Imperium Zjedzmnie
Nie zawsze ci, którzy coś stworzyli dali to światu. Czasami
dzieje się tak, że robi to ktoś inny. Ktoś kto nie miał udziału w stworzeniu
owego czegoś. Ale ów ktoś posiada inne umiejętności, który nie dość, że da coś
światu... to jeszcze mu to sprzeda. A świat będzie szczęśliwy, że to kupi :)
Nie, to nie o Steve Jobsie. Tylko o Ray Kroku i braciach
McDonald.
Jeden z braci filmowy Dick (Richard) po wieloletnich
analizach prowadzenia przybytku zwanego zajazdem opracował zestaw za jedyne 35
centów (lata 50te USA), w skład którego wchodził przygotowany hamburger, frytki
i milkshake. Dodatkowo za każdym razem klient otrzymywał identyczny produkt, na
potrzeby, którego Dick zaprojektował kuchnię. Kuchnię, która działała tak
świetnie, że klient nie tylko otrzymywał identyczny produkt, ale dostawał go w
rekordowym czasie.
Bracia byli przedsiębiorczy, próbowali rozszerzyć swoją
działalność, ale bez powodzenia... do czasu kiedy poznali Raya.
Ray prowadził własną firmę. Jeździł po kraju i sprzedawał to
w co wierzył. Nie wiodło mu się źle, ale po 50tce cały czas pracował i rzadko
bywał w domu. Do czasu, kiedy zakochał się w idei McDonaldów. Postanowił wejść
w ten biznes. A jak wchodził to całym sobą. Wszystko postawił na jedną kartę...
i osiągnął to czego nie udało się braciom.

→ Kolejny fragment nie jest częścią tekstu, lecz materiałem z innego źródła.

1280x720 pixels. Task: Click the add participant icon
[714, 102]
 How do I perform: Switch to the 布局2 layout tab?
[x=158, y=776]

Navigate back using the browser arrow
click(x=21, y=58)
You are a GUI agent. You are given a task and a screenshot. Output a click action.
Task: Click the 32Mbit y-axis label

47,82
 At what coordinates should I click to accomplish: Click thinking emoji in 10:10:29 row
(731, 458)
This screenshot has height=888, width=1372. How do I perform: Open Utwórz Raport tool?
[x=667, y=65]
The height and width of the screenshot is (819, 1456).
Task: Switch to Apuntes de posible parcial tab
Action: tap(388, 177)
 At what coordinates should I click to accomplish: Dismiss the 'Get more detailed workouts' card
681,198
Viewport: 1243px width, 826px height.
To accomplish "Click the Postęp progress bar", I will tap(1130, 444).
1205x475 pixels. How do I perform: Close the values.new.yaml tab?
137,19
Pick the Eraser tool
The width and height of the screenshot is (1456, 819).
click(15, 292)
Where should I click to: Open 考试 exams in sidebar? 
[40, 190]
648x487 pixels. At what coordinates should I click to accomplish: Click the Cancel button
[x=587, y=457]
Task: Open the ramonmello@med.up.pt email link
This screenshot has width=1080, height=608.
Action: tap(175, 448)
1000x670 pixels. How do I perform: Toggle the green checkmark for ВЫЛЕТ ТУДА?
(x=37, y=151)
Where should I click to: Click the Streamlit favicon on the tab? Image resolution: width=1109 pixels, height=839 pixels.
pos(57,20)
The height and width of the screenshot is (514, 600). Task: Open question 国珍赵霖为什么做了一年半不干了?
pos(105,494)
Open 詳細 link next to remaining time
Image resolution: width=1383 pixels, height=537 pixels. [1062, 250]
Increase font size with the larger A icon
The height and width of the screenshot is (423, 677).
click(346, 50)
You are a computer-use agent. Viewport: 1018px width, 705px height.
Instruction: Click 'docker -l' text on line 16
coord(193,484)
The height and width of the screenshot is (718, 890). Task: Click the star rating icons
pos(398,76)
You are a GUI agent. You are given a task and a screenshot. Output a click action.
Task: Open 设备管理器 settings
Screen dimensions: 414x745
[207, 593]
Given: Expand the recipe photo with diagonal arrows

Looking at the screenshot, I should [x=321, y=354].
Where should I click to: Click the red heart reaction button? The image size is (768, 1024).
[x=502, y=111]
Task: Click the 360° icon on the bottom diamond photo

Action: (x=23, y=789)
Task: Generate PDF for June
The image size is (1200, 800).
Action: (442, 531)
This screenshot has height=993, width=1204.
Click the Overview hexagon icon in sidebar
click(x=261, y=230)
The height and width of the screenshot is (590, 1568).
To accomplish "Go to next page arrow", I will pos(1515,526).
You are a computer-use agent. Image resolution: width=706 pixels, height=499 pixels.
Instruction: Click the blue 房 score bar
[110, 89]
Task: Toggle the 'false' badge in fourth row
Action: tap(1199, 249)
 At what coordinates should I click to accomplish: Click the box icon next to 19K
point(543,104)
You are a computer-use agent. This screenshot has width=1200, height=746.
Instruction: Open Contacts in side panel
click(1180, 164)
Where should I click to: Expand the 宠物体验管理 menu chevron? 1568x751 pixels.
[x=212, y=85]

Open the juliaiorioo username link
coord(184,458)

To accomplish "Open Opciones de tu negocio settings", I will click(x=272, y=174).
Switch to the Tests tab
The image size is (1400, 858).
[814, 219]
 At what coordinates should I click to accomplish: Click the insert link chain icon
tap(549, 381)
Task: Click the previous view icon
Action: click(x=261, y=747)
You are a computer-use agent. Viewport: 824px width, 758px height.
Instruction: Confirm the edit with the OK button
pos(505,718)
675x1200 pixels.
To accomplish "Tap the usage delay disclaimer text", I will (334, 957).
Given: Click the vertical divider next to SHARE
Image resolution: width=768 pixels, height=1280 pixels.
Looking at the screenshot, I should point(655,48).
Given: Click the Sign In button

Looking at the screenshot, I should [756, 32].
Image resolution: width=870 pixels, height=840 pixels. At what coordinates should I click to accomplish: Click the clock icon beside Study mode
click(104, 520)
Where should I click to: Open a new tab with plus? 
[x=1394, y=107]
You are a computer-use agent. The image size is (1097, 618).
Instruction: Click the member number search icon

To film. Po naszemu McImperium, w oryginalne The Founder.
Nie jest to dokument, ani nawet paradokument. Jest to historia filmowa i moim
zdaniem tak ją należy odbierać. To co McDonald's zrobił przez lata, może nie
wszystkim jest znana mroczna strona... ale aktualnie paradoksalnie jest jednym z niewielu zdrowych (szok i
niedowierzanie) fastfoodów na świecie. Ale tego nie zobaczycie w filmie.
Po wyjściu z seansu natchnęło mnie. Nie, nie do zakładania
imperium gastronomicznego. Tylko do zrobienia hamburgera. No bo co to za
problem, w zaciszu domowym stworzyć takie "dzieło". Żaden. Wystarczy
odpowiednia bułka, trochę mięsa, dwa plasterki ogórka i... Voilà!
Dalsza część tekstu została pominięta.